> [Exercise brief] Filter the records below and copy every line containing the word "sous".
= = = =
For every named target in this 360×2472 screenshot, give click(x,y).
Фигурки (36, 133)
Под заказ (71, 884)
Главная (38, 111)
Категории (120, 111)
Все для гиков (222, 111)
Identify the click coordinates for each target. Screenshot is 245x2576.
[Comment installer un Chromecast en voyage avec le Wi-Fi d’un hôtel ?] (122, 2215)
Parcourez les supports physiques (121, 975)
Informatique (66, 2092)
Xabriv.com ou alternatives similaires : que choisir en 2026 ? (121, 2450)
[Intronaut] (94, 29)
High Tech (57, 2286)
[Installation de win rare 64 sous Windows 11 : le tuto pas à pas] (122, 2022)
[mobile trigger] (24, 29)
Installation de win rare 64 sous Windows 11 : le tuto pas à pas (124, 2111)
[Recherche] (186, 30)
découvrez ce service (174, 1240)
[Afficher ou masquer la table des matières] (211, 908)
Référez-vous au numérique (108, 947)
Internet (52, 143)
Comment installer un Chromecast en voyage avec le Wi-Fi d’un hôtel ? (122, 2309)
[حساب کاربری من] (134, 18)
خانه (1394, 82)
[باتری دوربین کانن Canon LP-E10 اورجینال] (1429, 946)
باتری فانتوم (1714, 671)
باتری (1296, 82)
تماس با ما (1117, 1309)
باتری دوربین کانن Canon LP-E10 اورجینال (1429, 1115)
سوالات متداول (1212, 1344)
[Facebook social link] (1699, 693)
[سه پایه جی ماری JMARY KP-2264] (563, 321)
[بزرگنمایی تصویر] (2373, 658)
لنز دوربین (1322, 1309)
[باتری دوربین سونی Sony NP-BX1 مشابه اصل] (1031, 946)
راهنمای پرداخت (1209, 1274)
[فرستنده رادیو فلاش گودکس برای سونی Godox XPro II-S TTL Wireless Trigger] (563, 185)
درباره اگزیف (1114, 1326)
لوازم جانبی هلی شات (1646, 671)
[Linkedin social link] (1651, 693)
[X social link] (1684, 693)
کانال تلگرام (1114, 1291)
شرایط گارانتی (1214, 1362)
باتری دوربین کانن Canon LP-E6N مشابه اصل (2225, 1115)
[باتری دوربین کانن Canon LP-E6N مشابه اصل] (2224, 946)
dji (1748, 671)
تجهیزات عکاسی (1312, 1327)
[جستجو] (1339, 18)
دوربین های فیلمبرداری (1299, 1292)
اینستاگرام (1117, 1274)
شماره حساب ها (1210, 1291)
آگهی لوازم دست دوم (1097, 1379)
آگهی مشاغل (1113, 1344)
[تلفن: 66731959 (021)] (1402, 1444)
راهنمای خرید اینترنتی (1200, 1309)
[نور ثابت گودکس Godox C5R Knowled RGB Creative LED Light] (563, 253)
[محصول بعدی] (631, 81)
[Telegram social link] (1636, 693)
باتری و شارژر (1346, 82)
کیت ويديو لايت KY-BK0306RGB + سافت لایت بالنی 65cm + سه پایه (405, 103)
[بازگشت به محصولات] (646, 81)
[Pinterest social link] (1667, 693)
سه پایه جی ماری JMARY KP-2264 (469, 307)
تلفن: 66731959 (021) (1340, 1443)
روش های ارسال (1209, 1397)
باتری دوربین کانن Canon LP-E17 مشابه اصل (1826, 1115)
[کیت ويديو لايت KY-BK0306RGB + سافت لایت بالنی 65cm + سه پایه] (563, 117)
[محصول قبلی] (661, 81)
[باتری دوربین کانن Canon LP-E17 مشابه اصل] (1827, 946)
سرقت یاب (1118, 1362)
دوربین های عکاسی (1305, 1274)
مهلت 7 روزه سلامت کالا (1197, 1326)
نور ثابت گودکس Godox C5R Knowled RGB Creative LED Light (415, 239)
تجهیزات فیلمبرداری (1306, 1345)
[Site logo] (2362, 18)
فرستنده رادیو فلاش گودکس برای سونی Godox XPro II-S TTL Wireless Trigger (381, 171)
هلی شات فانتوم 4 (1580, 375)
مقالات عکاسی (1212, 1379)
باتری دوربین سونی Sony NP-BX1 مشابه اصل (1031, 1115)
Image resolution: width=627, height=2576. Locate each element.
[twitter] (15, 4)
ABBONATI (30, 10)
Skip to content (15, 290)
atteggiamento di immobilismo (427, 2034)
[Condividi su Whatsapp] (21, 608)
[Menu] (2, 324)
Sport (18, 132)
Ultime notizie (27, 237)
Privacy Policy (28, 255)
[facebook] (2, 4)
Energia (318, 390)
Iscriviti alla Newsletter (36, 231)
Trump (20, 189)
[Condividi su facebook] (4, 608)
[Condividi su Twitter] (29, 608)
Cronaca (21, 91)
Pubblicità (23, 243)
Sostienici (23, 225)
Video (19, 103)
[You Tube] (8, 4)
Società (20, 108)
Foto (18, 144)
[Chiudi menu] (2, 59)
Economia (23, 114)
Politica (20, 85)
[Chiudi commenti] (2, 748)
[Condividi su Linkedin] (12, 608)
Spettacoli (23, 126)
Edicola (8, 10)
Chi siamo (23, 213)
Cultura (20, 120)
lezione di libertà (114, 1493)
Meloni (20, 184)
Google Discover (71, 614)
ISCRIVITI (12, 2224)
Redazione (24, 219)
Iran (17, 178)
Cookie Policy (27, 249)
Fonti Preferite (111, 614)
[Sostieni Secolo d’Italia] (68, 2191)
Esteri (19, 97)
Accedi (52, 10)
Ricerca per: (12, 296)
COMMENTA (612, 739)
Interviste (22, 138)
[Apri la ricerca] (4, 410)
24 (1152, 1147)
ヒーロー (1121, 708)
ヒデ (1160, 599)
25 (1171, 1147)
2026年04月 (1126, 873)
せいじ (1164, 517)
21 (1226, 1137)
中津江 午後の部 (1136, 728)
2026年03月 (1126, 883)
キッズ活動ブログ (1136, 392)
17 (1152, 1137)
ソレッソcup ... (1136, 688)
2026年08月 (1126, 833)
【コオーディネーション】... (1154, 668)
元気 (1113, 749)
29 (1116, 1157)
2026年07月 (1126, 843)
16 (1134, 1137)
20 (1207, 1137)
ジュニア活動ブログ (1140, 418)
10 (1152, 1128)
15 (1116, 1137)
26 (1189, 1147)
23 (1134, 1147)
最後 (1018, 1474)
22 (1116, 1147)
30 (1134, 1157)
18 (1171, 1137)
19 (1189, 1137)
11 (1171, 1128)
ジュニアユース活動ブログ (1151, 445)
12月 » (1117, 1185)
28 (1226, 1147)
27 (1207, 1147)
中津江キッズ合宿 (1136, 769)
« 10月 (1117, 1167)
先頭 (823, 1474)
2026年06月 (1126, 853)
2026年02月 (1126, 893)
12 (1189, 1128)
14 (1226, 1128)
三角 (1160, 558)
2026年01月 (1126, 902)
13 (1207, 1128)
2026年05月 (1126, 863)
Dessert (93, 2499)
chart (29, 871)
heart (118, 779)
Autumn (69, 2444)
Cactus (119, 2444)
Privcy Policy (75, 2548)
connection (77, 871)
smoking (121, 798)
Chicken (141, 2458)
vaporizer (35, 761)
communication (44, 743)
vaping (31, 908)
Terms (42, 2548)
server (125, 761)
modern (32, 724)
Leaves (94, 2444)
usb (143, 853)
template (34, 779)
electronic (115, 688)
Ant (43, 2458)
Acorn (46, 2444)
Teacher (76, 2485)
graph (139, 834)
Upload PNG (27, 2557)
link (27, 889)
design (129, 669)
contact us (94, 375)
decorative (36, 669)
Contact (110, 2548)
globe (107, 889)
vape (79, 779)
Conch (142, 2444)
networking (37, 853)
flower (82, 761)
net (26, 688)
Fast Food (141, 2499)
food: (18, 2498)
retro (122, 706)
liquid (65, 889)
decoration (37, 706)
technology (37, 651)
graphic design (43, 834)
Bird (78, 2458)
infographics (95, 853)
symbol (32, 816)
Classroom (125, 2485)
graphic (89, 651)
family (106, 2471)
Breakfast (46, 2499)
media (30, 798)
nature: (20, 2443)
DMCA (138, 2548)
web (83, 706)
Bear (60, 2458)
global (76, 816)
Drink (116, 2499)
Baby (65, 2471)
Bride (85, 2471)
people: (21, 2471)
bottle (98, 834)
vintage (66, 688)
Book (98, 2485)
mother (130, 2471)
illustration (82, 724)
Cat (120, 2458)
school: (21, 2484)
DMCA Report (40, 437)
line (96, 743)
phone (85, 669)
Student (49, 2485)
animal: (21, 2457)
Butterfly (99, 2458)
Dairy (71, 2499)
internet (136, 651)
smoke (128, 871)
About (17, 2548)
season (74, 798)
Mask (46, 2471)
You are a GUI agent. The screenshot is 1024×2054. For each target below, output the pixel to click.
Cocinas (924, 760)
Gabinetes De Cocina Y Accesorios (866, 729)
= = = =
> [Result of the task]
[Installation de win rare 64 sous Windows 11 : le tuto pas à pas] (122, 2022)
Installation de win rare 64 sous Windows 11 : le tuto pas à pas (124, 2111)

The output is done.